Am 18. Juni hat sich auch der Inspekteur der Streitkräftebasis, Generalleutnant Martin Schelleis, in der besonderen Dienststelle in der Eifel über das Projekt informiert: „Ich bin sehr beeindruckt, auch von der zivil-militärischen Zusammenarbeit, und kann diese Forschung nur absolut unterstützen.“ Vieles deute auf ein Erfolg hin.

Andere Aufgaben haben die bellenden Helfer schon seit Jahrzehnten: Die Streitkräfte setzen sie als Schutz-, Sprengstoff-, Rauschgift-, Minen- oder Kampfmittelspürhunde ein - auch im Ausland, etwa in Afghanistan und Mali. In der Ausbildung in der Eifel haben Soldaten beispielsweise mit einem Laserpointer einen grünen Punkt an einer Wand tänzeln lassen, um zu trainieren, Hunde auf Abstand zu führen, etwa zu einem verdächtigen Fahrzeug. Das soll das Risiko für die Soldaten bei einer Sprengstofffalle verringern.

Laut Hauptmann Daniel Remus von der Diensthundeschule hat die Bundeswehr rund 300 Vierbeiner weltweit im Einsatz. Diese können auf Befehl zupacken. Und sie haben eine viel feinere Nase als ihre Spezialhundeführer, bei denen sie Tag und Nacht leben, wie etwa der mögliche Corona-Spürhund Donnie bei Oberfeldwebel Miguel Acosta.

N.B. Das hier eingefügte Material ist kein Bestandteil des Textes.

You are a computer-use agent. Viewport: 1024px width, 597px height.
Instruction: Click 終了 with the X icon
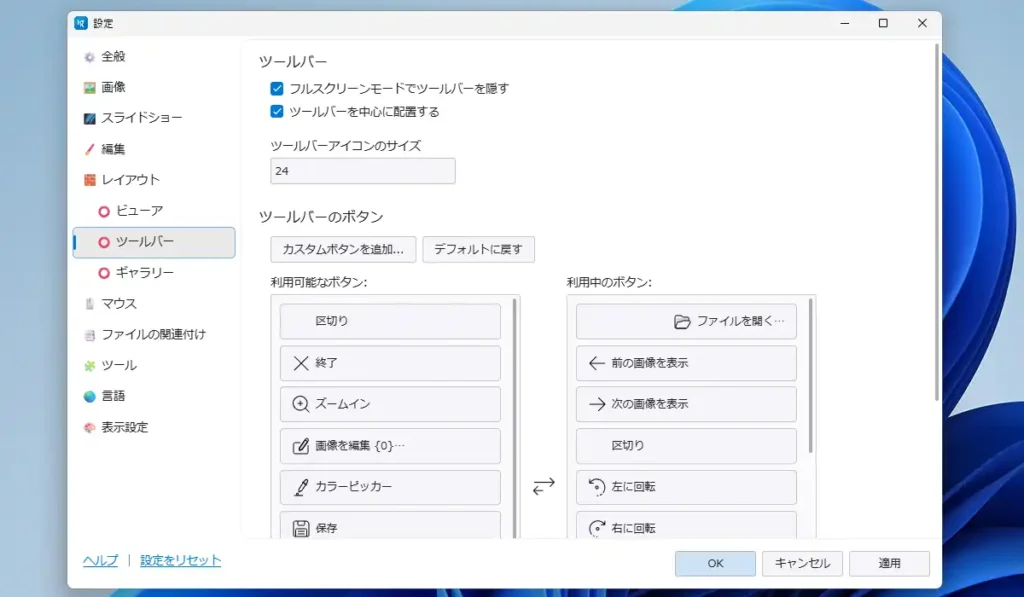[390, 362]
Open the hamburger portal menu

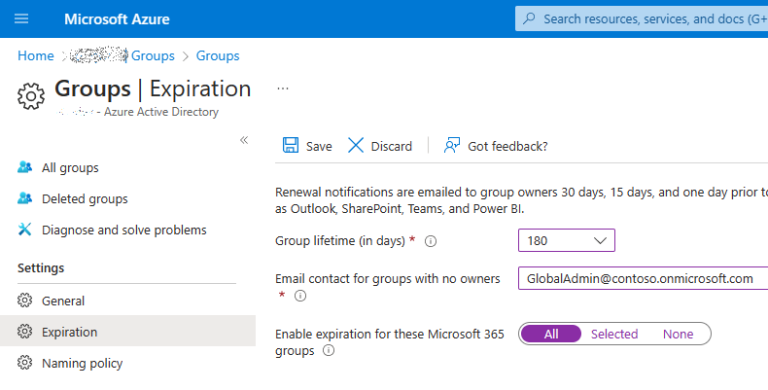pyautogui.click(x=21, y=19)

Auch vierbeinige Sozialarbeiter hat die Bundeswehr in Ulmen schon ausgebildet - sie helfen Soldaten mit Existenzsorgen, Offizieren mit Eheproblemen und Angehörigen getöteter Kameraden. „Sie müssen einfach nur da sein, damit lösen sie schon etwas aus“, sagt Remus.

Bei einer weiteren Spezialausbildung haben sich Vierbeiner zu Therapiebegleithunden gemausert für Soldaten, die mit einer posttraumatischen Belastungsstörung (PTBS) aus Auslandseinsätzen zurückkehren, zum Beispiel nach dem Anblick von Terroropfern oder einer Explosion. „Diese Hunde haben bei dem einen oder anderen seelisch verletzten Kameraden wieder die Tür zum Leben aufgestoßen“, hat die Diensthundeschule einst mitgeteilt.

1958 wurde sie in Koblenz-Bubenheim gegründet - und 1997 wegen Platzmangels in ein ehemaliges Munitionsdepot der Bundeswehr in die Eifel bei Ulmen verlegt. Dort verteilen sich 51 Bunker mit schweren Stahlschiebetoren auf 68 Hektar Wald. Innen drin haben Soldaten Szenarien zum Trainieren der Hunde nachgebaut, etwa Gleisanlagen, Lagerräume, Kanalsysteme, einen Markt- und einen Schrottplatz, Wohnungen und zerstörte Häuser.